(How to complete this task):
Print out the full listing, exactly.

*** Exercise data ***

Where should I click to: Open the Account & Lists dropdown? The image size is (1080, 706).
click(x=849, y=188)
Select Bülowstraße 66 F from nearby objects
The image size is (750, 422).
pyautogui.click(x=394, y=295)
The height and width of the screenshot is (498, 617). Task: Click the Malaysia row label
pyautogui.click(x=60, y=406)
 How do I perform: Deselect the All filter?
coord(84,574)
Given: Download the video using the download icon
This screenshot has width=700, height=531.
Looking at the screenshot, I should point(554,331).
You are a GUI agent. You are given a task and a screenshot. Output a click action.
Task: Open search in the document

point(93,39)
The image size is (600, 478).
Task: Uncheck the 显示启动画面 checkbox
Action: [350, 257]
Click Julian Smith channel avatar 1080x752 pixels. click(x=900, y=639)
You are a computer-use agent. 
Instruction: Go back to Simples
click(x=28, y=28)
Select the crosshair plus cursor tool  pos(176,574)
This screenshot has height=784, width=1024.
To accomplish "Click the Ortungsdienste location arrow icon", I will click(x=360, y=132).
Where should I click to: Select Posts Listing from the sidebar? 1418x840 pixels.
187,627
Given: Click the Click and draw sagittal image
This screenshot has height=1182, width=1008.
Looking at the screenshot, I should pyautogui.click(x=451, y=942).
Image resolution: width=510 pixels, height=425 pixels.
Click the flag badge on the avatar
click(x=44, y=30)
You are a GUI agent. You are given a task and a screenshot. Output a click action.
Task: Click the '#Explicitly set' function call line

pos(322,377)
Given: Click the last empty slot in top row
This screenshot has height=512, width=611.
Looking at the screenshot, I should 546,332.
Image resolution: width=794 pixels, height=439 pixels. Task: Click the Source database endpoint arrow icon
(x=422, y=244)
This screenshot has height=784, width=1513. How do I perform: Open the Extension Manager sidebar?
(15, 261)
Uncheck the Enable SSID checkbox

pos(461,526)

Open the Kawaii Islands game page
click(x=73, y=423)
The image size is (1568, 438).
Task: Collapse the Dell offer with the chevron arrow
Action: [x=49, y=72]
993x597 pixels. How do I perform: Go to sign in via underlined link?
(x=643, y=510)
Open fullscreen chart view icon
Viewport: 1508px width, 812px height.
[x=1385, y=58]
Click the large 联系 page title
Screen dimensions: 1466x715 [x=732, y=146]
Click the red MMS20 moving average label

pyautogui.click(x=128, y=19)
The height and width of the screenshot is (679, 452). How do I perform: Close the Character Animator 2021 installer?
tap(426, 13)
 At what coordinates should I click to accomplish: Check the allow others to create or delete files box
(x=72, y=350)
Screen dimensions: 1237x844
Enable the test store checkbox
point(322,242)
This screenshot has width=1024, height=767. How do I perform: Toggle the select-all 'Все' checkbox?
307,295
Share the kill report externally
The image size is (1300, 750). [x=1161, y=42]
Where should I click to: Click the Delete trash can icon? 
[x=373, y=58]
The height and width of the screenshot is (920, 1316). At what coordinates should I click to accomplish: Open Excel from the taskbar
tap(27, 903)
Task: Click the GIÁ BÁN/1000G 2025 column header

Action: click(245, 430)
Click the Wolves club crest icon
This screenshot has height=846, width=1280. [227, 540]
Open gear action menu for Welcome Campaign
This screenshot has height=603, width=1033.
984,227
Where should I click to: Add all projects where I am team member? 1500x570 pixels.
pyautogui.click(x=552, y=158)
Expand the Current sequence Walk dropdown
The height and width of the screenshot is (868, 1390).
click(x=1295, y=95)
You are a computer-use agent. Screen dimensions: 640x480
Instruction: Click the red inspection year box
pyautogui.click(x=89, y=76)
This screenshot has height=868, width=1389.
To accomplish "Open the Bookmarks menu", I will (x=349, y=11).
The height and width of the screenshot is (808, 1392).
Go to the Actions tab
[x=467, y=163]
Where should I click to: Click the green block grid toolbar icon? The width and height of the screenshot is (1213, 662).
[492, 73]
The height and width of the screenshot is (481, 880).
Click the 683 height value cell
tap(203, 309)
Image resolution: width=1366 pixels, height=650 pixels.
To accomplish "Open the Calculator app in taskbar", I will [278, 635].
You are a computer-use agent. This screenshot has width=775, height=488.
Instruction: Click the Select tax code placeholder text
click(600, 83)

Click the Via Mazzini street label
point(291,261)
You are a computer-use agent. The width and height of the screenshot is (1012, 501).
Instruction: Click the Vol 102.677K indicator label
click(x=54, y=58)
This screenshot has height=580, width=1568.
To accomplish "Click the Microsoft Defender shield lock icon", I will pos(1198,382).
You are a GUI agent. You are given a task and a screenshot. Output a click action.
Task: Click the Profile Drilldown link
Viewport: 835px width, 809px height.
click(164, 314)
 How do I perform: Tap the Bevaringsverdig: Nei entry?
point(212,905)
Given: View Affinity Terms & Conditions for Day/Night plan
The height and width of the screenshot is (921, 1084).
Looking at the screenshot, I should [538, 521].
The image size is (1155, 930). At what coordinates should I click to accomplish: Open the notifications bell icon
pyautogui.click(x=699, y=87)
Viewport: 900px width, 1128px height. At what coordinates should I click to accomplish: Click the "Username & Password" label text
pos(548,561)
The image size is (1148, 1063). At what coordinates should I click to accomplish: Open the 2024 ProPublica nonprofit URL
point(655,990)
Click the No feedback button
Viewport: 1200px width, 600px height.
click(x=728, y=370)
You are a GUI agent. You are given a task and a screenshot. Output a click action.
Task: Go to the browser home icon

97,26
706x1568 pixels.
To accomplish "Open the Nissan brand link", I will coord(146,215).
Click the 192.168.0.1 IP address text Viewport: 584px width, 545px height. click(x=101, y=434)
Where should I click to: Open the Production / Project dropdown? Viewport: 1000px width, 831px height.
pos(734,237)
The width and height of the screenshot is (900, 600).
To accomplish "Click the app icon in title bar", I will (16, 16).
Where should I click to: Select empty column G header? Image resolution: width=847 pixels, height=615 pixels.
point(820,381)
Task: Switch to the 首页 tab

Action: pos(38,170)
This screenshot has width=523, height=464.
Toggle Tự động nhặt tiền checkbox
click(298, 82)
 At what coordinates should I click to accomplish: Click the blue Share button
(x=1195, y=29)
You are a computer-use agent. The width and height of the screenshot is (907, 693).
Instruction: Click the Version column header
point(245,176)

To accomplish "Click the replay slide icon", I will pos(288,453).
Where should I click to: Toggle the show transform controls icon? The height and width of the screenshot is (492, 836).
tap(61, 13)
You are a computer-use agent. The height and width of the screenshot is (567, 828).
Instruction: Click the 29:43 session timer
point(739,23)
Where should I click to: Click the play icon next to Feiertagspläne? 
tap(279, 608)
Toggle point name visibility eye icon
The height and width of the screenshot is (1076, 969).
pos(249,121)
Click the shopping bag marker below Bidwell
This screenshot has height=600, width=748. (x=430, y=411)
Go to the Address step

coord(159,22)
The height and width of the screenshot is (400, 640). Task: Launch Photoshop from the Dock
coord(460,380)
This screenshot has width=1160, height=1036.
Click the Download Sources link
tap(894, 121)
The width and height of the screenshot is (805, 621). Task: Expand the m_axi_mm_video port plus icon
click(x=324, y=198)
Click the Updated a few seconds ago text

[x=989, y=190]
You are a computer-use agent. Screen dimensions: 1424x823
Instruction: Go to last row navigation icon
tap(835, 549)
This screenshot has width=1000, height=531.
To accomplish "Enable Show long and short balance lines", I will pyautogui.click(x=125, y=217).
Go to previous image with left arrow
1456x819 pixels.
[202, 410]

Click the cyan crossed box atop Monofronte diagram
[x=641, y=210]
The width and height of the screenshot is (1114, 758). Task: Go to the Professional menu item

*** End of Exercise data ***

(Exercise response):
Where should I click to: Open the Account & Lists dropdown? The image size is (1080, 706).
click(x=849, y=188)
Select Bülowstraße 66 F from nearby objects
The image size is (750, 422).
pyautogui.click(x=394, y=295)
The height and width of the screenshot is (498, 617). Task: Click the Malaysia row label
pyautogui.click(x=60, y=406)
 How do I perform: Deselect the All filter?
coord(84,574)
Given: Download the video using the download icon
This screenshot has width=700, height=531.
Looking at the screenshot, I should point(554,331).
You are a GUI agent. You are given a task and a screenshot. Output a click action.
Task: Open search in the document

point(93,39)
The image size is (600, 478).
Task: Uncheck the 显示启动画面 checkbox
Action: [350, 257]
Click Julian Smith channel avatar 1080x752 pixels. click(x=900, y=639)
You are a computer-use agent. 
Instruction: Go back to Simples
click(x=28, y=28)
Select the crosshair plus cursor tool  pos(176,574)
This screenshot has height=784, width=1024.
To accomplish "Click the Ortungsdienste location arrow icon", I will click(x=360, y=132).
Where should I click to: Select Posts Listing from the sidebar? 1418x840 pixels.
187,627
Given: Click the Click and draw sagittal image
This screenshot has height=1182, width=1008.
Looking at the screenshot, I should pyautogui.click(x=451, y=942).
Image resolution: width=510 pixels, height=425 pixels.
Click the flag badge on the avatar
click(x=44, y=30)
You are a GUI agent. You are given a task and a screenshot. Output a click action.
Task: Click the '#Explicitly set' function call line

pos(322,377)
Given: Click the last empty slot in top row
This screenshot has height=512, width=611.
Looking at the screenshot, I should 546,332.
Image resolution: width=794 pixels, height=439 pixels. Task: Click the Source database endpoint arrow icon
(x=422, y=244)
This screenshot has height=784, width=1513. How do I perform: Open the Extension Manager sidebar?
(15, 261)
Uncheck the Enable SSID checkbox

pos(461,526)

Open the Kawaii Islands game page
click(x=73, y=423)
The image size is (1568, 438).
Task: Collapse the Dell offer with the chevron arrow
Action: [x=49, y=72]
993x597 pixels. How do I perform: Go to sign in via underlined link?
(x=643, y=510)
Open fullscreen chart view icon
Viewport: 1508px width, 812px height.
[x=1385, y=58]
Click the large 联系 page title
Screen dimensions: 1466x715 [x=732, y=146]
Click the red MMS20 moving average label

pyautogui.click(x=128, y=19)
The height and width of the screenshot is (679, 452). How do I perform: Close the Character Animator 2021 installer?
tap(426, 13)
 At what coordinates should I click to accomplish: Check the allow others to create or delete files box
(x=72, y=350)
Screen dimensions: 1237x844
Enable the test store checkbox
point(322,242)
This screenshot has width=1024, height=767. How do I perform: Toggle the select-all 'Все' checkbox?
307,295
Share the kill report externally
The image size is (1300, 750). [x=1161, y=42]
Where should I click to: Click the Delete trash can icon? 
[x=373, y=58]
The height and width of the screenshot is (920, 1316). At what coordinates should I click to accomplish: Open Excel from the taskbar
tap(27, 903)
Task: Click the GIÁ BÁN/1000G 2025 column header

Action: click(245, 430)
Click the Wolves club crest icon
This screenshot has height=846, width=1280. [227, 540]
Open gear action menu for Welcome Campaign
This screenshot has height=603, width=1033.
984,227
Where should I click to: Add all projects where I am team member? 1500x570 pixels.
pyautogui.click(x=552, y=158)
Expand the Current sequence Walk dropdown
The height and width of the screenshot is (868, 1390).
click(x=1295, y=95)
You are a computer-use agent. Screen dimensions: 640x480
Instruction: Click the red inspection year box
pyautogui.click(x=89, y=76)
This screenshot has height=868, width=1389.
To accomplish "Open the Bookmarks menu", I will (x=349, y=11).
The height and width of the screenshot is (808, 1392).
Go to the Actions tab
[x=467, y=163]
Where should I click to: Click the green block grid toolbar icon? The width and height of the screenshot is (1213, 662).
[492, 73]
The height and width of the screenshot is (481, 880).
Click the 683 height value cell
tap(203, 309)
Image resolution: width=1366 pixels, height=650 pixels.
To accomplish "Open the Calculator app in taskbar", I will [278, 635].
You are a computer-use agent. This screenshot has width=775, height=488.
Instruction: Click the Select tax code placeholder text
click(600, 83)

Click the Via Mazzini street label
point(291,261)
You are a computer-use agent. The width and height of the screenshot is (1012, 501).
Instruction: Click the Vol 102.677K indicator label
click(x=54, y=58)
This screenshot has height=580, width=1568.
To accomplish "Click the Microsoft Defender shield lock icon", I will pos(1198,382).
You are a GUI agent. You are given a task and a screenshot. Output a click action.
Task: Click the Profile Drilldown link
Viewport: 835px width, 809px height.
click(164, 314)
 How do I perform: Tap the Bevaringsverdig: Nei entry?
point(212,905)
Given: View Affinity Terms & Conditions for Day/Night plan
The height and width of the screenshot is (921, 1084).
Looking at the screenshot, I should [538, 521].
The image size is (1155, 930). At what coordinates should I click to accomplish: Open the notifications bell icon
pyautogui.click(x=699, y=87)
Viewport: 900px width, 1128px height. At what coordinates should I click to accomplish: Click the "Username & Password" label text
pos(548,561)
The image size is (1148, 1063). At what coordinates should I click to accomplish: Open the 2024 ProPublica nonprofit URL
point(655,990)
Click the No feedback button
Viewport: 1200px width, 600px height.
click(x=728, y=370)
You are a GUI agent. You are given a task and a screenshot. Output a click action.
Task: Go to the browser home icon

97,26
706x1568 pixels.
To accomplish "Open the Nissan brand link", I will coord(146,215).
Click the 192.168.0.1 IP address text Viewport: 584px width, 545px height. click(x=101, y=434)
Where should I click to: Open the Production / Project dropdown? Viewport: 1000px width, 831px height.
pos(734,237)
The width and height of the screenshot is (900, 600).
To accomplish "Click the app icon in title bar", I will (16, 16).
Where should I click to: Select empty column G header? Image resolution: width=847 pixels, height=615 pixels.
point(820,381)
Task: Switch to the 首页 tab

Action: pos(38,170)
This screenshot has width=523, height=464.
Toggle Tự động nhặt tiền checkbox
click(298, 82)
 At what coordinates should I click to accomplish: Click the blue Share button
(x=1195, y=29)
You are a computer-use agent. The width and height of the screenshot is (907, 693).
Instruction: Click the Version column header
point(245,176)

To accomplish "Click the replay slide icon", I will pos(288,453).
Where should I click to: Toggle the show transform controls icon? The height and width of the screenshot is (492, 836).
tap(61, 13)
You are a computer-use agent. The height and width of the screenshot is (567, 828).
Instruction: Click the 29:43 session timer
point(739,23)
Where should I click to: Click the play icon next to Feiertagspläne? 
tap(279, 608)
Toggle point name visibility eye icon
The height and width of the screenshot is (1076, 969).
pos(249,121)
Click the shopping bag marker below Bidwell
This screenshot has height=600, width=748. (x=430, y=411)
Go to the Address step

coord(159,22)
The height and width of the screenshot is (400, 640). Task: Launch Photoshop from the Dock
coord(460,380)
This screenshot has width=1160, height=1036.
Click the Download Sources link
tap(894, 121)
The width and height of the screenshot is (805, 621). Task: Expand the m_axi_mm_video port plus icon
click(x=324, y=198)
Click the Updated a few seconds ago text

[x=989, y=190]
You are a computer-use agent. Screen dimensions: 1424x823
Instruction: Go to last row navigation icon
tap(835, 549)
This screenshot has width=1000, height=531.
To accomplish "Enable Show long and short balance lines", I will pyautogui.click(x=125, y=217).
Go to previous image with left arrow
1456x819 pixels.
[202, 410]

Click the cyan crossed box atop Monofronte diagram
[x=641, y=210]
The width and height of the screenshot is (1114, 758). Task: Go to the Professional menu item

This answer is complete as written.